It’s a business imperative. Since they peddle a product that kills half of its users when used as intended, they need to replace the customers they kill. And the younger, the better—almost no one starts smoking as an adult. Plus, the younger they get them, the longer they can earn from them before they die.

The tobacco industry doesn’t have the creative talent to make their deadly products appeal to consumers. So, they turn to ad agencies, including some of the world’s leading firms, to create their campaigns. While deceptive cigarette advertising may seem like the stuff of the “Mad Men” era, the worst efforts of tobacco industry advertising aren’t in the past. Every hour Big Tobacco spends over $1 million on marketing in the U.S. alone. Fueled by social media and using every legal loophole, their campaigns are thriving.

Sadly, it works. And now, pushing vaping products shaped like flash drives and with fruity flavors, we’ve seen the first uptick in tobacco product use among youth in a generation in the U.S. More than 5 million kids—one in four high-schoolers—are hooked.

Ironically, these very products are the centerpiece of Big Tobacco’s desperate effort to refurbish their tattered brands as they go back to approach agencies who had long ago sworn off tobacco work. Philip Morris International, which owns Marlboro, the world’s leading cigarette brand, even bought their way into the “social good” track of the Cannes Lions advertising festival, alongside Sesame Street and U.N. Women.

Brands, agencies and creatives are now faced with an urgent choice: work for the tobacco industry to legitimize it and spread its deception or be a force for good by refusing to help place a new generation at risk for a lifetime of addiction.

The Quit Big Tobacco campaign is highlighting those ad agencies that refuse to use their creative talent toward a future where more people are sick, dying and addicted to harmful products. And it brings brands that share the same value to the table.

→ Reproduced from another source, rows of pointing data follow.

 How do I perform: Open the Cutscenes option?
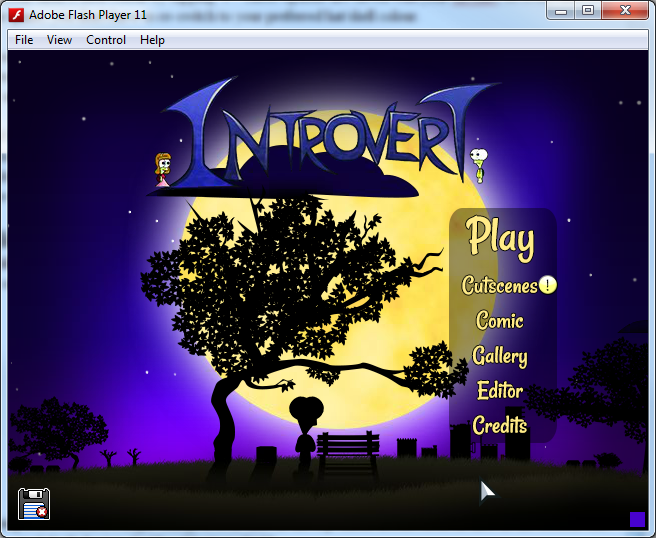coord(499,286)
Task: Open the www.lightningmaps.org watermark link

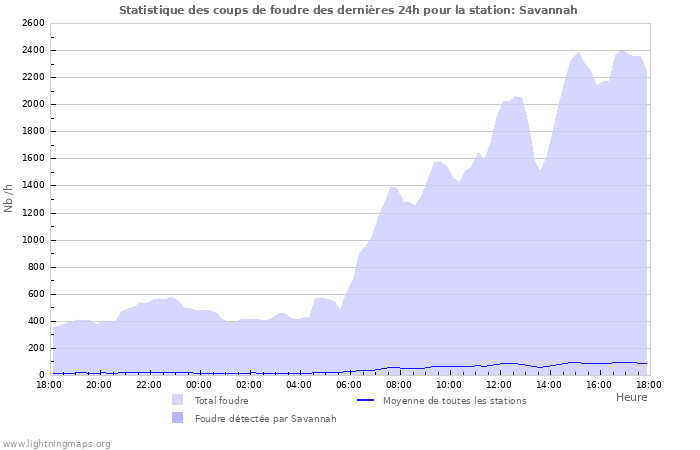Action: pos(56,443)
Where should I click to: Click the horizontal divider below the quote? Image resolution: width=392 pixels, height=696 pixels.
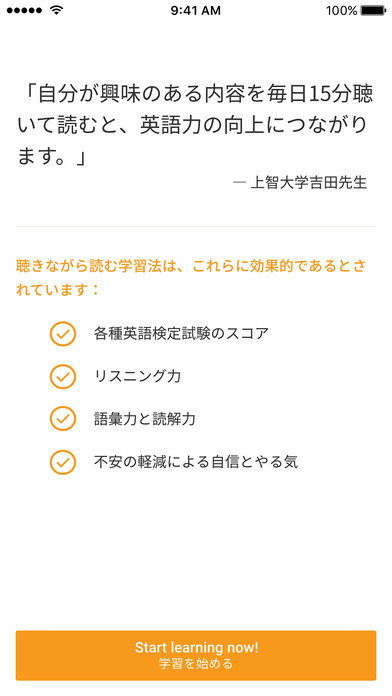pyautogui.click(x=196, y=226)
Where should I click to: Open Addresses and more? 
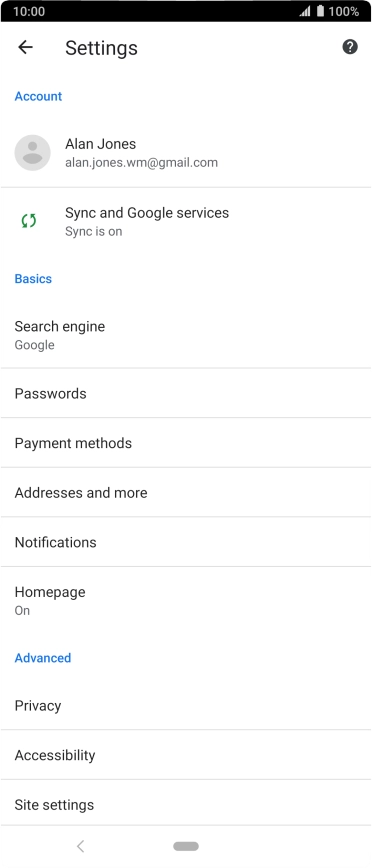[186, 492]
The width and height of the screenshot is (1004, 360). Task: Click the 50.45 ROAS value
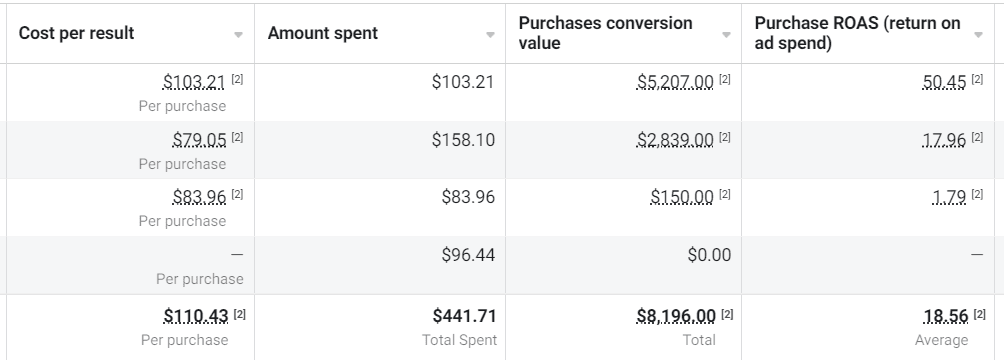tap(944, 82)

The Quit Big Tobacco coalition has more than 300 pledgers, including brand, advertising and PR leaders like CVS Health, Crispin Porter Bogusky, Truth Initiative, MDC Partners, Edelman, GSD&M and many more. These brand, agency and creative supporters pledge not to work with the tobacco industry, or with ad agencies that do. Together we’ve taken more than $500 million in business off the table for ad agencies that work with Big Tobacco, but more importantly, we’re giving creative agencies an opportunity to take a public stand.

There’s never been a better time for agencies to lead with their values. Generation Z and social media are putting values and social good at the center of business. They have upended markets and are abandoning brands whose business practices are bad for our shared future. Companies are responding. Recently, 200 of the world’s most important CEOs declared that corporate progress is about more than shareholder value—it is about contributing to our communities. These companies want to work with agencies who share those values. Furthermore, the next generation of creative talent doesn’t want to have a job at an agency that creates campaigns that can kill. They even rate purpose above salary. They want to put their creative talent to work for the good of our planet.

It’s time to harness the power of creative talent for a healthier future. Brands and agencies should join the Quit Big Tobacco campaign today.